Scott H Young How Does Understanding Work? A Look at the Construction-Integration Model of Comprehension

Last week, I discussed John Anderson’s ACT-R theory of cognitive skill acquisition ^[1]. ACT-R is an ambitious theory tackling a big question: how do we learn things? Anderson’s theory makes compelling predictions and has quite a bit of evidence to back it up.

Yet understanding the mind is like the story of the blind men and the elephant. One touches the tusk and says that elephants are hard and smooth. Another touches the leg and says they’re rough and thick. A third touches the tail and says they’re thin and hairy. What theory you arrive at depends on what you choose to grasp.

ACT-R was developed using a paradigm of problem-solving, particularly in well-defined domains like algebra or programming. This relatively simple paradigm is then assumed to represent all of the broader, messier kinds of intellectual skills that people apply to real-life situations.

But what if we take a different paradigm as our starting point?

In this essay, I take a deeper look at Walter Kintsch’s Construction-Integration (CI) theory. This theory uses the process of understanding text as its starting point for a broader view of cognition. As I’ll show, it both complements and contrasts the ACT-R model we discussed previously.¹ ^[2]

How Do We Comprehend What We Read?

What is going on right now, in your head, so that you can understand the words I’ve typed?

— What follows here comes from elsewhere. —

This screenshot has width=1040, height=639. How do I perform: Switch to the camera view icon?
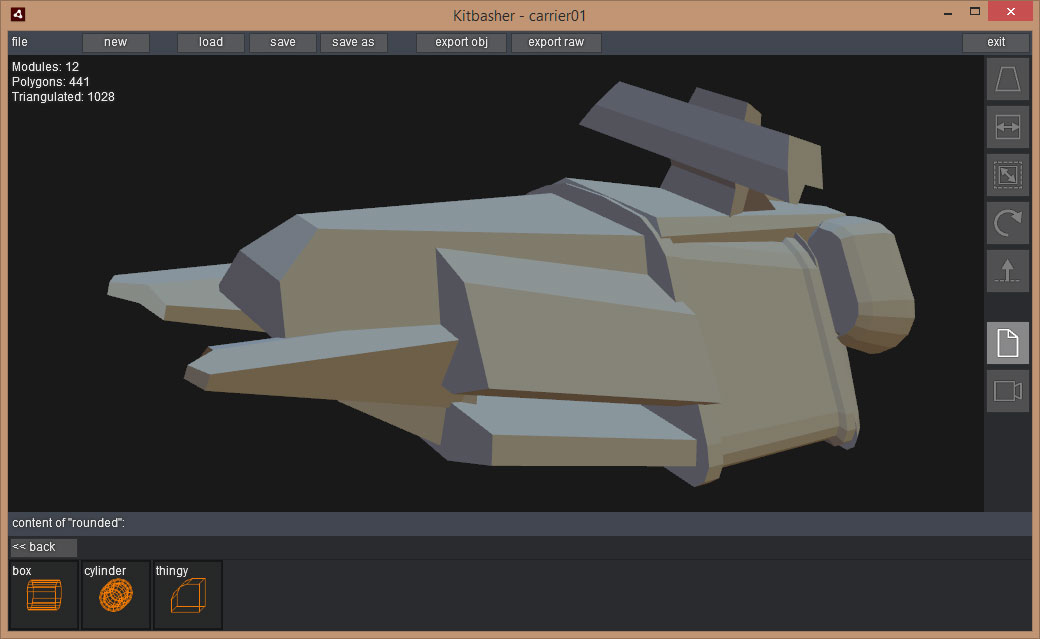[1007, 391]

At a basic level, we understand that the brain has to convert these black squiggles into letters and words. But what happens next? How do we actually make sense of it? We are pretty good at getting machines to recognize text from a photo. But we’re a lot worse at getting these machines to understand what they read in ways that closely resemble human beings.

Part of the reason this is so hard is that language is ambiguous. Take the phrase, “time flies like an arrow.” What does it mean? For most of us, the expression is a metaphor—it evokes an idea of time passing forward in a straight line. Except, taken literally, there are several possible situations this sentence could refer to.

The joke in linguistics is “time flies like an arrow, fruit flies like a banana.”

How, then, do we know when reading that there isn’t a species of fly called the “time fly,” and they happen to be particularly fond of a kind of projectile?

The vague, but correct, answer is that we use our world knowledge to constrain which interpretation is the most reasonable. We merge the literal words of the text with what we already know to effortlessly form a picture of what the sentence means. Walter Kintsch’s Construction-Integration theory is a hypothesis about how we do this.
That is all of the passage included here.